On Monday, FDA awarded 18 research grants totaling more than $19 million to promote the development of products to fight rare diseases.
Only one of the 18 went to a device research project. A FDA spokeswoman clarified that typically more drug applications come through the agency's doors resulting in a higher proportion of grants being made to drug projects.
This year, the device firm that won one of the grants is Innovative BioTherapies, based in Ann Arbor, Michigan. The company will receive about $1.6 million over four years to study its Selective Cytopheretic Device for the treatment of pediatric patients with acute kidney injury.
Innovative BioTherapies was founded in 2003 by Dr. H. David Humes, professor of medicine at the University of Michigan to commercialize intellectual property developed at the university. The company is funded by federal grants and contracts that focus on developing bioartificial organ based devices utilizing adult progenitor cells, biomaterials and MEMs technology, according to the company's website.
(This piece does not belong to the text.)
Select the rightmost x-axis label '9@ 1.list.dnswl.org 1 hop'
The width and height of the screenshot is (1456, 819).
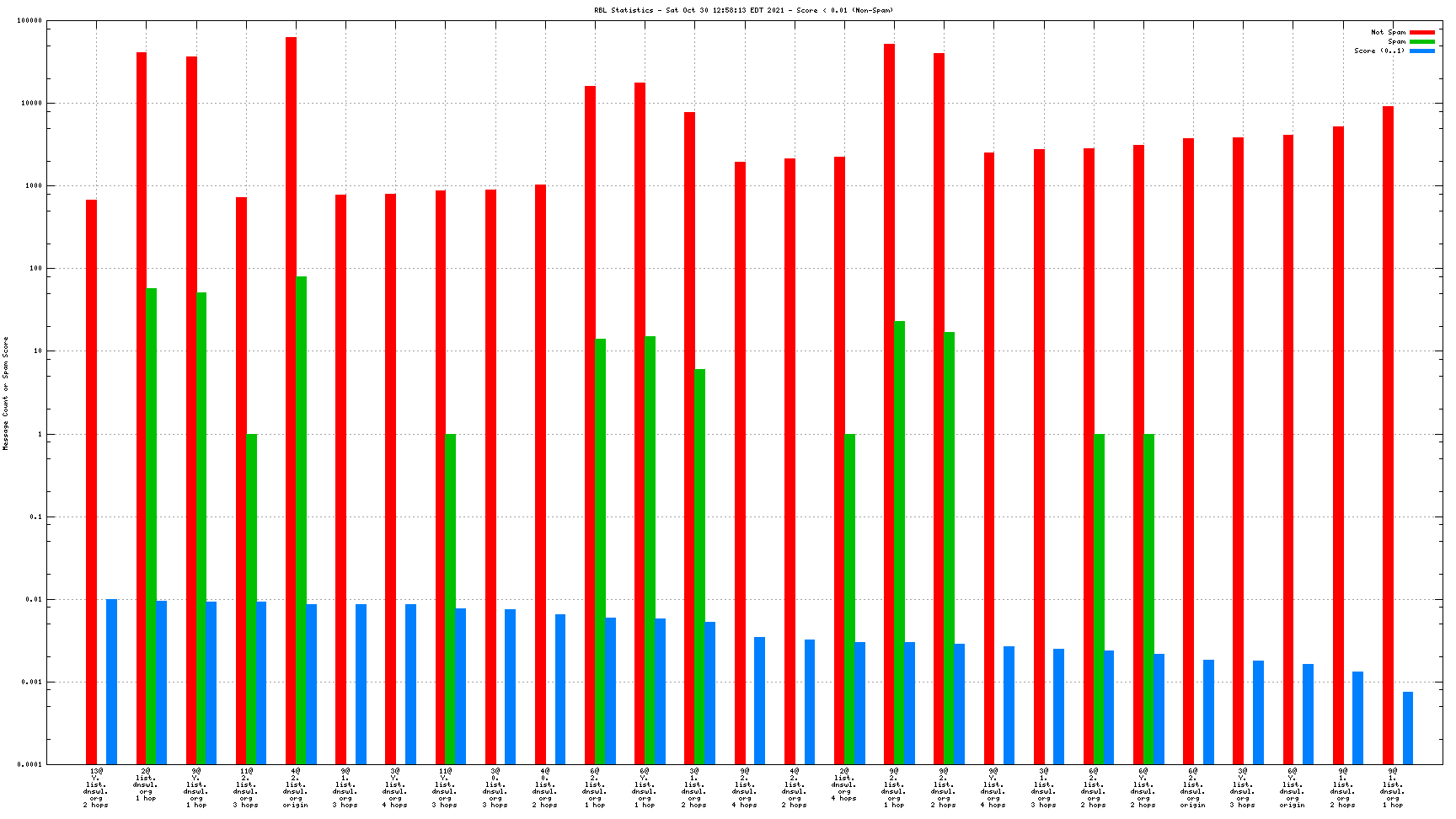[x=1392, y=787]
The Selective Cytopheretic Device is intended to treat acute inflammatory conditions that can be life-threatening. The SCD sequesters and deactivates those cells associated with the inflammation, and reduces their inflammatory activity.
"The FDA is in a unique position to help those who suffer from rare diseases by offering important incentives to promote the development of products, one of which is our grants program,” said Gayatri R. Rao, M.D., J.D., director of the FDA’s Office of Orphan Product Development, in the news release. “The grants awarded this year support much-needed research in 17 different rare diseases, many of which have little, or no, available treatment options.”
The Orphan Products Grants Program was created in 1983 and since then has provided more than $350 million to fund more than 570 new clinical studies and supported the marketing approval of more than 50 products.